From STATS19 data, in 2013-15:

  • When a cyclist was involved in a collision with a large goods vehicle, they were more likely to be killed (17 per cent of fatal cycle accidents involved a HGV compared with 3 per cent of serious accidents). Almost half of these fatal accidents in GB occurred at an urban junction. Twelve per cent of cyclist KSI did not involve a collision with another vehicle. The majority of these occurred away from junctions and in rural locations.

  • ‘Failed to look properly’ was the most commonly reported contributory factor in KSI collisions which involved a pedal cycle and a motor vehicle. Between 2013 and 2015 66% of these failures were attributed to drivers and 34% to cyclists.

  • The most commonly attributed contributory factor for single cycle accidents was ‘loss of control’ (reported in 31 per cent of fatal cases)

(RRCGB, DfT, 2016)

Cyclist injuries

From STATS19 data, in 2005-7:

  • Casualty severity was found to increase with the posted speed limit. Cyclist injury severity was greater when contributory factors assigned to the driver involved speed, impairment by alcohol and blind spots for HGVs.

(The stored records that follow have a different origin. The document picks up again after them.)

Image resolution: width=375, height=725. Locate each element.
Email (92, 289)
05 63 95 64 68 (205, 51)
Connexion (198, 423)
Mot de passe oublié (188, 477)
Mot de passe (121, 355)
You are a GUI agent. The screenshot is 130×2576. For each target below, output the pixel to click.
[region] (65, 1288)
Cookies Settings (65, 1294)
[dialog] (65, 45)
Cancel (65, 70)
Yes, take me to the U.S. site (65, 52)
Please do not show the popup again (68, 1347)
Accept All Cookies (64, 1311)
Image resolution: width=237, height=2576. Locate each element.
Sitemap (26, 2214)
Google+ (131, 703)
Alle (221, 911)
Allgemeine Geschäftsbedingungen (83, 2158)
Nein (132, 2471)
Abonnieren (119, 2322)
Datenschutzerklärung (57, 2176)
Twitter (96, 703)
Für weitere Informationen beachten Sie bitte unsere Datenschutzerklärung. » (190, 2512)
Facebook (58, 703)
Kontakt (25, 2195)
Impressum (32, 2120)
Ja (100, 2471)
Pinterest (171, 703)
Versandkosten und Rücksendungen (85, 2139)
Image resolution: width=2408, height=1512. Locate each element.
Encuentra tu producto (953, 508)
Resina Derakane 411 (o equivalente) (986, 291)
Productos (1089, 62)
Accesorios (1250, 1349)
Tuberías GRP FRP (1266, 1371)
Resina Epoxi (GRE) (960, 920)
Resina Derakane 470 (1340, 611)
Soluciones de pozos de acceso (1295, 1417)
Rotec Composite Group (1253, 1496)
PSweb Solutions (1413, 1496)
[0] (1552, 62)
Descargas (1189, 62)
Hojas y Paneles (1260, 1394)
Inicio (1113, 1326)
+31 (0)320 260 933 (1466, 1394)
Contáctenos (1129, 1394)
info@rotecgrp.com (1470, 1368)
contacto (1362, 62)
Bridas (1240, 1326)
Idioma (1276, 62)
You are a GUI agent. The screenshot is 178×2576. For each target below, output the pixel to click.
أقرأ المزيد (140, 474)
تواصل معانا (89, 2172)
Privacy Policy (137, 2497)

  • An analysis of hospital in-patient data found that the head was most likely to sustain injuries, especially for children (45 per cent), closely followed by the arms (41 per cent).

Research findings

Perception of risk and cycling style

  • Journey urgency, confidence and experience of cyclists are key factors in shaping participants’ view of risk to cyclists.

  • Reasons for cycling and cycling style vary according to cycling purpose so that individual cyclists may exhibit different styles at different times

Road sharing

  • The most important barriers to cycling relate to other road users’ behaviour, volume and speed.

  • There is evidence that the culture of road sharing on English roads marginalises cyclists on the road and which may have important implications for road safety.

  • Stereotypes of cyclists by other road users are characterised by poor attitudes, a disregard for road rules and the needs of other road users.·

  • Infrastructure has a role to play in improving the culture of road sharing alongside other interventions. The most significant infrastructure-related risk factors for cyclists in single vehicle incidents appear to be slippery road and poor road surface and for multi-vehicle collisions, speed limits and encounters with other road users.

Safety in numbers

  • Research has shown that when the level of cycling increases, cycling becomes safer. A report by CTC (a cycling charity) found that cycling is safer in local authorities in England where cycling levels are high. However, the reasons for this effect are not clear.

Health benefits of cycling vs. safety risks

  • A Dutch study looking at whether the health benefits of cycling outweigh the safety risk, found that the health benefits of increased physical activity with cycling resulted in significant gains in life-years than losses in life years due to increased inhaled air pollution and traffic accidents. These findings may well be relevant to the UK as the literature review on which the calculations were based included relevant literature from UK studies.